Entrepreneur, writer and philanthropist Marie Forleo once wrote that “fast fortunes happen, but they’re extremely rare. Yes, some people legitimately achieve lightning-speed results, but for most of us, lasting success takes a long time and a lot of hard work.”
Michelle Zatlyn, the co-founder, president and chief operating officer of Cloudflare, would wholeheartedly agree with that philosophy having experienced career successes up until 2009 and a great deal more since then.
Born in Saskatchewan, she studied science at Montreal’s McGill University with thoughts of one day being a doctor, but changed her mind mid-stream through the course when a love of medicine was suddenly replaced by a love of technology.
That was in 2001 and armed with a science degree moved to Toronto, joined a firm called Investor Economics as research analyst and consultant, left there to launch another successful start-up and in 2005 signed on with Toshiba as a product manager and later with Google.
The turning point came two years later when Zatlyn was accepted into the Harvard Business School, a move she describes in our most recent Founder’s Podcast, as an “amazing eye-opening experience.”
Another turning point occurred in 2009 with a professor-led school trip to the Silicon Valley by a group that included Zatlyn and another student named Matthew Prince.
Five years before, Prince and his good friend and programmer Lee Holloway, according to a Cloudflare company history note, set “out to answer the basic question: Where does email spam come from? The two of them built a system that allowed anyone with a web site to track how spammers harvested email addresses. Project Honey Pot was born.”

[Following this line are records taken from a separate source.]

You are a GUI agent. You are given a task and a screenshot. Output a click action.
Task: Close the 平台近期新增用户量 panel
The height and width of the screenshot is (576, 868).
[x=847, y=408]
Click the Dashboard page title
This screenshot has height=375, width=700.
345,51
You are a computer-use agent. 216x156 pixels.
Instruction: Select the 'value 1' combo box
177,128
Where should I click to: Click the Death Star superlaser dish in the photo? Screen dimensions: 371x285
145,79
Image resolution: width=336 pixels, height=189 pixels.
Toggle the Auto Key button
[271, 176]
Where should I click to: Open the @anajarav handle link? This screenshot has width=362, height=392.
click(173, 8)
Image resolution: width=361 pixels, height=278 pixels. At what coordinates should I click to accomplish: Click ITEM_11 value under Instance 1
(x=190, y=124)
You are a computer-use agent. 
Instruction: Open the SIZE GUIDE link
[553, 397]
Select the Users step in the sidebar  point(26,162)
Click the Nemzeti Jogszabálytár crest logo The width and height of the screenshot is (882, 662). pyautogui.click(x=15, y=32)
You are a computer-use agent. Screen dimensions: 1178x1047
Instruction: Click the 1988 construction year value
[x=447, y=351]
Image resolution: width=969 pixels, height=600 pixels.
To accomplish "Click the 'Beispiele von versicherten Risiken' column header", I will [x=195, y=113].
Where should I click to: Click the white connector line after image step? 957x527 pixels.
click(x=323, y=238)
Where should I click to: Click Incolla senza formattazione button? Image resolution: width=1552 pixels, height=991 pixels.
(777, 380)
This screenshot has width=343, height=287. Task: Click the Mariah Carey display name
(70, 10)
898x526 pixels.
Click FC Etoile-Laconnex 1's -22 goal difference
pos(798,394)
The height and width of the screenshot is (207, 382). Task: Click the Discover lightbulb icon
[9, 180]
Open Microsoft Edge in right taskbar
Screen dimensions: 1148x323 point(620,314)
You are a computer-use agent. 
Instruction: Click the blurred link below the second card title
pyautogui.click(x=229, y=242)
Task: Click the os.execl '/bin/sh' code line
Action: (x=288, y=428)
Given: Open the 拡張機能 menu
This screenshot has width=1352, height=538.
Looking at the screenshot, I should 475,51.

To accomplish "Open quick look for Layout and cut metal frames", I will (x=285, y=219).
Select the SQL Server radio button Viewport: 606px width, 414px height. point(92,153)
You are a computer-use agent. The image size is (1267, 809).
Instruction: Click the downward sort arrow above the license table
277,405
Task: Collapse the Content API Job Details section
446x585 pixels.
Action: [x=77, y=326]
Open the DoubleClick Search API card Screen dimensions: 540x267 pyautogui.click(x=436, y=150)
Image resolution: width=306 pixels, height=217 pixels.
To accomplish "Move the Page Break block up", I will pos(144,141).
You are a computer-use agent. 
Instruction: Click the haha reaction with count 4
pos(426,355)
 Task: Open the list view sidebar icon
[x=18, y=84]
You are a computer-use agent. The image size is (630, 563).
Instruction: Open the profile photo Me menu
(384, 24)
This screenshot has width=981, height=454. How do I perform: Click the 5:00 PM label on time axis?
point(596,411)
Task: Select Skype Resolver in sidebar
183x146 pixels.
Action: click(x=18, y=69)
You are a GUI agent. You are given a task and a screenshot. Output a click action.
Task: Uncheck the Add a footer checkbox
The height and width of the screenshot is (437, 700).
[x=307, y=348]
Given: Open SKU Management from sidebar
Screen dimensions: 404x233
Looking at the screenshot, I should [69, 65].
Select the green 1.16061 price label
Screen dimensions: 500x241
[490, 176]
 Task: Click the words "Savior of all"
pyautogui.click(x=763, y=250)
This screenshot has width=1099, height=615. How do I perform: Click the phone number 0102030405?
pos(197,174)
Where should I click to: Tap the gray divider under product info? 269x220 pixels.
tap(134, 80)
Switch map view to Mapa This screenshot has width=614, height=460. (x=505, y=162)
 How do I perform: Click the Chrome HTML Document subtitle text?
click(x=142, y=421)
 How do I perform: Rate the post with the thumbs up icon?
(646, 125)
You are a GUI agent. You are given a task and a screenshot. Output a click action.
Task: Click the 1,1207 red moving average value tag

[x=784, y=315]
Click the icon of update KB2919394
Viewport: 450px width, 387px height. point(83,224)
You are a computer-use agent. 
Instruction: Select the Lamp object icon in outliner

It was on the trip to Silicon Valley where the seeds for what would end up becoming Cloudflare were sown.
Put another way, Zatlyn listening to speakers ranging from private investors to entrepreneurs, realized that “if these people can start companies, so could I. That was a really empowering moment for me.”
It was the combination of their mutual interests and existence of Project Honey Pot that resulted in the two Harvard Business School students, first creating a business plan prior to graduation and then forming a company upon graduation.
While still in school, “one of the first orders of business was coming up with a name,” the company web site states.
“The first business plan was titled “Project Web Wall,” but that hardly resonated. A friend of Matthew’s suggested that they were creating a “firewall in the cloud,” so it should be known as Cloudflare. The name immediately felt right and stuck. Matthew and Michelle worked with the faculty at the Harvard Business School to refine the business plan. In the meantime, Lee built the first working prototype in his spare time. In April 2009, Cloudflare won the prestigious Harvard Business School Business Plan competition.
“Lee was based in California and, after graduating from HBS, Michelle and Matthew headed west. The three co-founders spent the summer refining the Cloudflare prototype. They felt that Cloudflare solved a real need and set out to take Cloudflare to the next level. In November of 2009, Cloudflare closed its Series A financing with Ray Rothrock, from Venrock and Carl Ledbetter from Pelion Venture Partners.”
In the podcast, she talks at length about both those early days as a start-up to today where Cloudflare is a global entity with annual revenues of US$431 million, employs 1,800 people and as of July had a market capitalization of US$33.84 billion.
Much has happened since and in her interview with ECA founder Phillip Bliss, Zatlyn recalls those times in which there were as many ups as there were downs as well as the numerous successes and intermittent failures that took place.
“The best part of my job, hands down, is the people I get to work with,” she says. “They are very passionate and smart who choose to spend their time helping us make the Internet faster, safer and more reliable.”
As for lessons learned from various mentors during her career, she cites two examples in particular. The first is Check Your Assumptions. “People make really bad decisions if they use wrong assumptions,” says Zatlyn, adding the key is to constantly check all of them consistently. The second is Never Let a Crisis Go To Waste for it can actually be a successful change agent for an organization.
“It can actually help put a company on a better path,” she says.